Welsh singer and actress (born 1958)

Caryl Parry Jones (born 16 April 1958) is a Welsh singer, actress and presenter. She was born in the Flintshire village of Ffynnongroyw and attended Ysgol Glan Clwyd in St. Asaph, but now lives in Cowbridge, in the Vale of Glamorgan.

==Career==
Parry Jones started her career as a singer in the vocal group Sidan (Silk) and was an accomplished pianist, playing for artists such as Dafydd Iwan, the founder of the Welsh music label Sain. In 1976, she became a singer with the short-lived Injaroc, an eight-piece rock band which included Geraint Griffiths, Endaf Emlyn, Sioned Mair and Cleif Harpwood. The group split after just nine months and one album, Halen y Ddaear (Salt of the Earth).

In 1979, she formed Bando with musicians Rhys Ifans, Gareth Thomas, Huw Owen, Martin Sage and Steve Sardar. Bando went onto produce two albums Yr Hwyl Ar Y Mastiau (Fun on the Masts) and Shampw (Shampoo) – both with a disco theme – before separating in 1982. The making of Shampw was the subject of an award-winning S4C special, which was later screened across the rest of the UK on Channel 4.

Parry Jones launched a solo musical career in 1983, producing an album called Caryl a'r Band alongside Myfyr Issac, as well as performing in another band, Y Milioners (The Millionaires). Later album releases included Eiliad in 1996, Adre in 2004 and a greatest hits compilation, Goreuon Caryl in 2006.

While performing with Bando, she moved into broadcasting, presenting children's programmes in Welsh such as Bilidowcar (BBC Cymru) and HTV's pop magazine show Sêr (later Sêren 2).

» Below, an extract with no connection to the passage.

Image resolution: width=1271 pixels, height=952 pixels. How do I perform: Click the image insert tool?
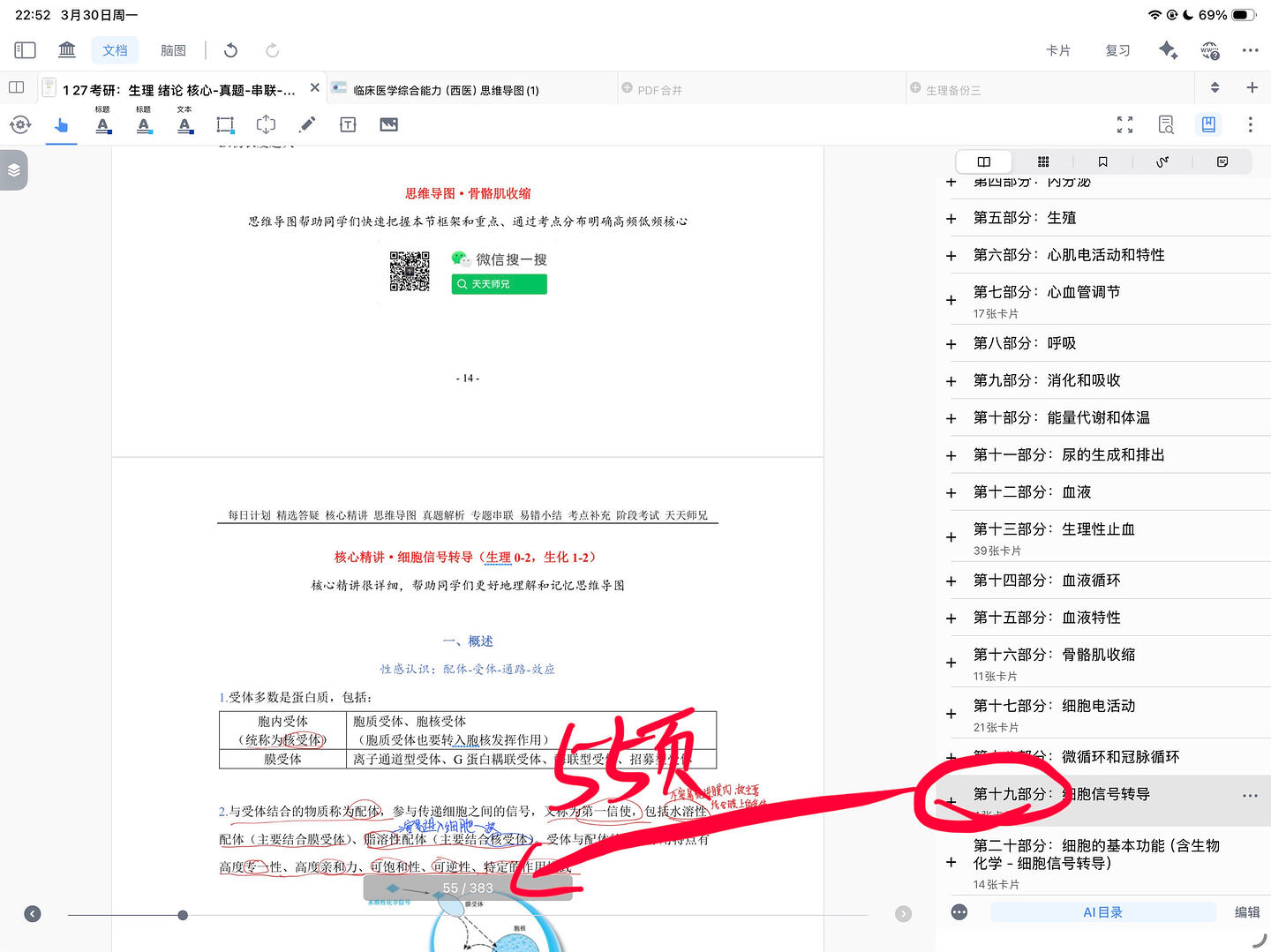point(388,124)
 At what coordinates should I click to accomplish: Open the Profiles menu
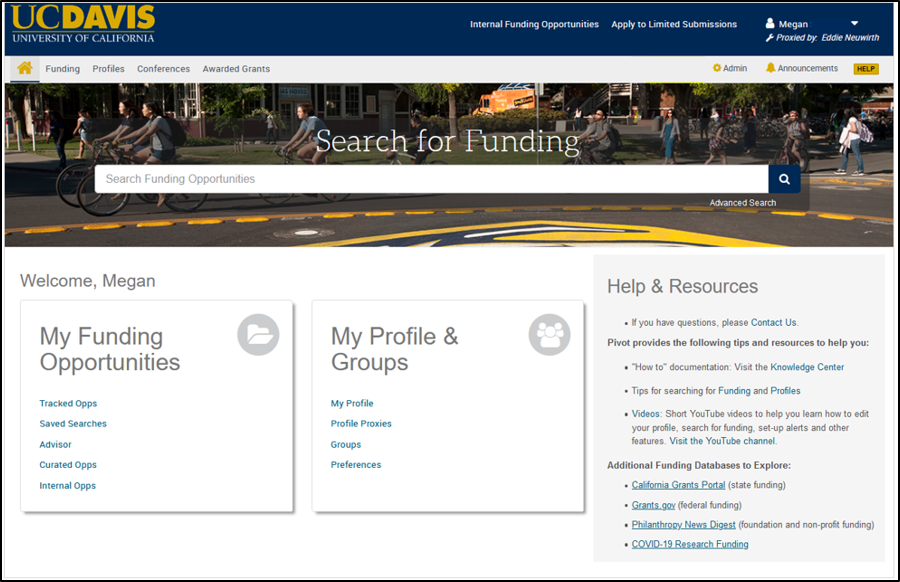(108, 69)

As an actress, she appeared in TV films such as Gaucho (1983), The Mimosa Boys (1983), Ibiza, Ibiza (1986) and Steddfod, Steddfod (1989) – the latter two inspired a number of comedy and variety series for S4C and HTV Wales, including Caryl (1983–87), TV Teifi (1991) and Caryl a'r Lleill (2014–15).

From 2010 to 2014, Parry Jones co-presented a daily morning show on BBC Radio Cymru with Dafydd Meredydd (alias Dafydd Du).

Dafydd a Caryl was revived in February 2018 as the breakfast show for the BBC's new Welsh language radio network, Radio Cymru 2 on Monday – Thursday mornings. As of 2016, she is also a regular cover presenter for BBC Radio Wales, generally for daytime programming.

In 2016 and 2017, Parry Jones co-wrote and starred in two series of the S4C comedy drama Anita with her cousin, Non Parry. The cast also included Bryn Fôn, Rhodri Meilir and her daughter Miriam Isaac. It was not commissioned for a third series due to low ratings.

In August 2018, an episode of the series Adre was spent at Parry Jones' house.

In October 2022, she replaced Geraint Lloyd as the presenter of BBC Radio Cymru's late show on Monday - Thursday nights from 9pm - midnight.

==Personal life==
Parry Jones has four children with her husband, musician Myfyr Isaac, and a step-son. Her father was musician Rhys Jones.